I can't speak to whether the CBP maintains employment data or affiliations, but my guess would be yes. I'm sure they have back-office integrations with the NSA.

Misrepresenting information is lying under oath to a government agent. Even honest to God mistakes will get you fined, and flag you for closer inspection in the future.

As a non US citizen, the CBP is scary. I've been to exporter training sessions put on by them jointly with brokers and lawyers. I can't stress how seriously they take this, and how far their influence reaches. Even as a US citizen, I'd find them scary.

it wouldn't be hard to create another company to do this either.
Yes, it would. The application process is a bitch, and fairly invasive. This isn't something you can churn and burn.
If they wanted a legal entity with legal protection and create a brand new company sure.

You can go buy shelf companies (companies that have been previously created and are presently unused) online all day long and effectively take instant delivery however.

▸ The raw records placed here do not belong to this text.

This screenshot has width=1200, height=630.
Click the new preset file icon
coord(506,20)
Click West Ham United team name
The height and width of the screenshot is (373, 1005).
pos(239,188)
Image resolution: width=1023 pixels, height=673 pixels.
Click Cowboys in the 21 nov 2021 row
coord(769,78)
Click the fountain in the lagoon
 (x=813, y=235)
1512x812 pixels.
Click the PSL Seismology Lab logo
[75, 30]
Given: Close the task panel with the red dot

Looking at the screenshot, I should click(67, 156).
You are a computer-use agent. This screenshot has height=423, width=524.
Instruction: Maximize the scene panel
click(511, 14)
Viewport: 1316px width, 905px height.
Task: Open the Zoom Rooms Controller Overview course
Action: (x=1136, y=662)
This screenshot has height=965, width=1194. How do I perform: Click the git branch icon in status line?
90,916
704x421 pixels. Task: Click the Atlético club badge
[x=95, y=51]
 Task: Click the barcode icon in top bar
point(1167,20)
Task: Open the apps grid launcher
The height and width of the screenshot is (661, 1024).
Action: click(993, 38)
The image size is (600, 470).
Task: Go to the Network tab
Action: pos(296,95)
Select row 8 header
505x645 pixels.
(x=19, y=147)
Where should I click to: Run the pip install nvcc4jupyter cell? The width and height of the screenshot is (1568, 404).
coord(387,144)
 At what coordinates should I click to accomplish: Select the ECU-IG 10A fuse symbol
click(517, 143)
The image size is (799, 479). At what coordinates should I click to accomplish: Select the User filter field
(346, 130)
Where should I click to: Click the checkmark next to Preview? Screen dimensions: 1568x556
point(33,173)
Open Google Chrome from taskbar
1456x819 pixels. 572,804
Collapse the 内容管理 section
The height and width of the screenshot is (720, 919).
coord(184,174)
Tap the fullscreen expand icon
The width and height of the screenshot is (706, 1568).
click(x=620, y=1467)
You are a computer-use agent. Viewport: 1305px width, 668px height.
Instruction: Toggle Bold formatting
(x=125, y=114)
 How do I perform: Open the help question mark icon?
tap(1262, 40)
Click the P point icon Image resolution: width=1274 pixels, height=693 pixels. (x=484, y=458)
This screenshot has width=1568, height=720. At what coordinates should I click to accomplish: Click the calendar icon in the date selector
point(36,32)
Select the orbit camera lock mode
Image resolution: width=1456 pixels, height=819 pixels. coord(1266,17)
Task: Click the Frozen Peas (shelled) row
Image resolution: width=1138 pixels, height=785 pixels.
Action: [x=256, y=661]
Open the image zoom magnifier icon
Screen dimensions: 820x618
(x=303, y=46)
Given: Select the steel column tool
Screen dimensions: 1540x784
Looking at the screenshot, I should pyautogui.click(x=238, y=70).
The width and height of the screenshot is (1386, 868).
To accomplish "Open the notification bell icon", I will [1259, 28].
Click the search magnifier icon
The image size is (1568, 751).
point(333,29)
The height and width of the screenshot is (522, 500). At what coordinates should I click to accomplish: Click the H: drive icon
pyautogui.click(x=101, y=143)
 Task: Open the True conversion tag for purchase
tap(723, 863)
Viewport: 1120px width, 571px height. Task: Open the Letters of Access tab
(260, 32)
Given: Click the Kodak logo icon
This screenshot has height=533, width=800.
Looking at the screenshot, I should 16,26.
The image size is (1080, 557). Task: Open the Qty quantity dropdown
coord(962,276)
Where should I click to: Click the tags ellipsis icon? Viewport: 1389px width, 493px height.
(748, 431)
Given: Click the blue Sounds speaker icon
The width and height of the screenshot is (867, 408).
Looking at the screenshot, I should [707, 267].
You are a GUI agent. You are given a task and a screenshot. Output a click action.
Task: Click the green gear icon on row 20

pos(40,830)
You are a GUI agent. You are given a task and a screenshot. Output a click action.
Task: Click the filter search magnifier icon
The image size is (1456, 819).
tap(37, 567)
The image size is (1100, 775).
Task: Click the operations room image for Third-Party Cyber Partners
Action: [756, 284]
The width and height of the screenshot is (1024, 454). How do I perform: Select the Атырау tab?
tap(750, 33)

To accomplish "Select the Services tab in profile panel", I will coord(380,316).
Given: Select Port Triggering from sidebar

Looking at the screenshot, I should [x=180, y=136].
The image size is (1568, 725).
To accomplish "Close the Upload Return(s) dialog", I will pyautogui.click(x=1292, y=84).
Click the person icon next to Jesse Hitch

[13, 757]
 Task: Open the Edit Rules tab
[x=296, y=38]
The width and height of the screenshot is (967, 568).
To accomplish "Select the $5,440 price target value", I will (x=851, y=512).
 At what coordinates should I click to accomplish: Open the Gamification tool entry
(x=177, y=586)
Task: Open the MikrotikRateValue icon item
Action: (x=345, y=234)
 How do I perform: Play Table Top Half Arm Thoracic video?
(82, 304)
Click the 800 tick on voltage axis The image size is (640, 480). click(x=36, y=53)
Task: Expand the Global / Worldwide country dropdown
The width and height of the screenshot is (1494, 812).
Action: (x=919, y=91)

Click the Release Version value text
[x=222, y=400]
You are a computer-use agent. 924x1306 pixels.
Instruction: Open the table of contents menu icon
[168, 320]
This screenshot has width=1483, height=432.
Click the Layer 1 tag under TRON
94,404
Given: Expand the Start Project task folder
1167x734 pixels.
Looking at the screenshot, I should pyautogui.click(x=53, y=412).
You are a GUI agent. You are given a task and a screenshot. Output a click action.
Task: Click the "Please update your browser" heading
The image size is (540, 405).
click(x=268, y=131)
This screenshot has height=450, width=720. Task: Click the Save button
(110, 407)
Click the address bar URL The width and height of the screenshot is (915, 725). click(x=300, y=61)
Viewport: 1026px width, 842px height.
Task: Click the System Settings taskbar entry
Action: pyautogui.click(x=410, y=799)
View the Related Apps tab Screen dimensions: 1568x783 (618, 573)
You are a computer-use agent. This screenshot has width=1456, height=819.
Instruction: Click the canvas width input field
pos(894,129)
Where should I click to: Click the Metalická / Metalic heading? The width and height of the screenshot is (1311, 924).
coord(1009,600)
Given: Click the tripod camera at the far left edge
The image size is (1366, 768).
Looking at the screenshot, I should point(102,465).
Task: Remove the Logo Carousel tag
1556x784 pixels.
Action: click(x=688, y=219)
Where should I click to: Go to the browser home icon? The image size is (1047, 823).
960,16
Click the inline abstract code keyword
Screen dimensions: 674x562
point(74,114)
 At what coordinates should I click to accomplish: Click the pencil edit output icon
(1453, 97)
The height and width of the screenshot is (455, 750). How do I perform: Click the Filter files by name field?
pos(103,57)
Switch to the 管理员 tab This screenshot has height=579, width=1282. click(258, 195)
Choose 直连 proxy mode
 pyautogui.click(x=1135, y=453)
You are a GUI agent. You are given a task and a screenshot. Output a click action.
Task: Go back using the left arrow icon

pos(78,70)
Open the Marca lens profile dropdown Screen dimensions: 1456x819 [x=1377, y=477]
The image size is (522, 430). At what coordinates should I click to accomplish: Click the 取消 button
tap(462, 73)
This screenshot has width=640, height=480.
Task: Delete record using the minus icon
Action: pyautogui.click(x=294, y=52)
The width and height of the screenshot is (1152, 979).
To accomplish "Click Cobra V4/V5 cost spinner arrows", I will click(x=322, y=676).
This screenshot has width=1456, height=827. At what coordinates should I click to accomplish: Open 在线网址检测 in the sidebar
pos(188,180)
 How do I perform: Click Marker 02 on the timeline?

And if they just wanted to be blackhat about it, you can go to the IRS website and generate an EIN (tax ID for companies) in a few clicks without showing any identification or documentation and then you just need a place to receive packages or have the packages held for pickup at the carrier.

You can also just go hire random people to accept delivery or pickup your packages. Those dealing in AAS (steroids), recreational drugs, carded merchandise etc do this regularly.

Crime exists because, more often than not, it's painfully easy.

Shelf companies is an interesting approach I hadn't considered.

I wouldn't call anything you described easy, but I'm not a nation state trying to illegal smuggle banned goods. I disagree that you can churn and burn these, but you've made a good point.

>They do actually inspect paperwork and sometimes contents.

I'm well aware, this has been my livelihood for 13 years. That doesn't change the fact that Customs inspects a fraction of shipments and that for a considerable chunk of shipments a human being is never even involved on Customs end, just a computer.

> They also have mobile x Ray trucks that scan full semi trailers.

Mobile x-ray doesn't magically reveal the manufacturer of a given product though, or tap into the akashic record and verify the given country of origin, it goes "yup, there doesn't appear to be missiles, people or hidden compartments in that container".

>And if they find out you've lied on the paperwork, you've earned yourself a shit list that's going to extend to any travel you do to/from the U.S. for life, on top of penalties and possibly arrest warrants.

Do you really think random people in China are concerned about this? Also the paperwork used for Customs clearance, the vast majority of the time, is supplied by the shipper and the importer of record is only contacted if something is missing or clarification is needed by the broker.

Have you ever ordered something form eBay or AliExpress that shipped from China? The Customs declarations NEVER have accurate information on them, they consistently flat out lie about the contents, value, will often indicate gift or not sold, they'll even lie about the country of origin frequently. While these items are often usually a few bucks and are often sectionable anyway, you can bet this happens are formal shipments too without carriers and/or brokers knowing and Customs probably only catches this a small fraction of the time.

Until we get AGI and much better imaging equipment OR Customs increases the number of people doing inspection at least one order of magnitude, this will remain true. The volume is simply too high to catch even half of the funny business/lies/contraband.

This is also one of the countless reasons I lose sleep at night, we are far far far far far too dependent on be able to order this piece from that country, that piece from this country, those widgets from 2 other countries, and having everything show up at our home/place of business 1-3 days later to replace something that broke. All it takes is a natural disaster, a war, a trade war, and BAM.

This trade war with China for example had companies like Regal Beloit scrambling to move their manufacturing to Mexico, then it was announced we'd be starting a trade war with Mexico and these companies began to panic even more, fortunately that one seems to have been resolved.